Our class also veered off (get it?) into cultural issues like, “Is it legal here to eat your road kill?” And we should all carry guns in case someone is following us – tattooed cable installer guy with gauges said that. And the son (whose mother was in the room) brought up “feminists who still want you to open the door for them.”
Kathy referenced The Andy Griffith Show. She also said, “I know this is off-topic, but I read that Miley Cyrus wants a sex change.” I also got to hear several men catcall the woman in the video checking her tire pressure.
And we’re about to end for the night when the high school chatterbox goes, “I saw a tractor trailer last week, and it was…and then…until…”
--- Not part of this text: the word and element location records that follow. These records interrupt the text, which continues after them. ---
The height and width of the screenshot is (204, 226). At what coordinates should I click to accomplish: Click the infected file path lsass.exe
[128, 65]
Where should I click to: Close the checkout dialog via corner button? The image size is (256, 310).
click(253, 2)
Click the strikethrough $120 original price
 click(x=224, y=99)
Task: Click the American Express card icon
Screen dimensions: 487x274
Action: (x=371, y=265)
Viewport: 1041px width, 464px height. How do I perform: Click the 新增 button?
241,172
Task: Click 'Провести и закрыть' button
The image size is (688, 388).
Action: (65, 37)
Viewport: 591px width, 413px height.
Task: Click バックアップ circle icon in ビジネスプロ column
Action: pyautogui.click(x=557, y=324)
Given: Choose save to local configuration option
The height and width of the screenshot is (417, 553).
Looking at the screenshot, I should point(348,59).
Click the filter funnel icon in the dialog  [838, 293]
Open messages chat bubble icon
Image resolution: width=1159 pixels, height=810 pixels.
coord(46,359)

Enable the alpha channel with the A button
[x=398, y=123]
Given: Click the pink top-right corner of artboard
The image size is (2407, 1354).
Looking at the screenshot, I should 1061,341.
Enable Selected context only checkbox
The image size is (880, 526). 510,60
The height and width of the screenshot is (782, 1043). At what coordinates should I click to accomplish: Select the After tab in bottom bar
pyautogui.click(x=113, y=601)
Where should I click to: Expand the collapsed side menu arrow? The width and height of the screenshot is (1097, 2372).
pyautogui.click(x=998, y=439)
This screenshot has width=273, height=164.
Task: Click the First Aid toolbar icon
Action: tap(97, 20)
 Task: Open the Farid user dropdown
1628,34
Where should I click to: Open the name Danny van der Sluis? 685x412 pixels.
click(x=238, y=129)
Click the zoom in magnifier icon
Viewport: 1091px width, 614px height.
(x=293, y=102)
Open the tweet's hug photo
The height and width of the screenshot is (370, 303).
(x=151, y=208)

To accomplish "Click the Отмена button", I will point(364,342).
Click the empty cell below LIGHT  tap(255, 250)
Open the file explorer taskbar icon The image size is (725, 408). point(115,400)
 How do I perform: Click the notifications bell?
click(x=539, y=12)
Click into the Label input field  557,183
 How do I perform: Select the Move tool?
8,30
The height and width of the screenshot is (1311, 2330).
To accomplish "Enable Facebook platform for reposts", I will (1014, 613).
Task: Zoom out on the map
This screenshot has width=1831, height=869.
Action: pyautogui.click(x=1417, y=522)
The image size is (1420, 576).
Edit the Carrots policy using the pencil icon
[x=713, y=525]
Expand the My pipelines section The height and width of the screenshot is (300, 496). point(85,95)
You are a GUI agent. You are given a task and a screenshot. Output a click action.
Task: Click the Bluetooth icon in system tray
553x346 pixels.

The most heartwarming conversation we had involved organ donation. Kathy told us we should let our loved ones know our decision before we part this world. I then got to watch Mom and Son convey their decisions to each other plus some.
Son: “I want to be cremated.”
The class concluded with a 50-question test. Kathy told us none of us could fail; she would give us the answers. But first we had to try.
But, Kathy, 50 questions?!
“You will get a child, but first, try giving birth.”
I think the real nightmare will be if I go to court and they say I have to take this class again.
On my way out of the class, certificate of completion in my passenger seat, I watched the loudmouth high schooler rev the engine of his Mustang (yes, why does he have a Mustang?) with flames painted on his bumper – and speed down the 25 mph street obviously not at 25 mph. I caught up with him at the stoplight. He was texting – and he continued to text as he turned on green.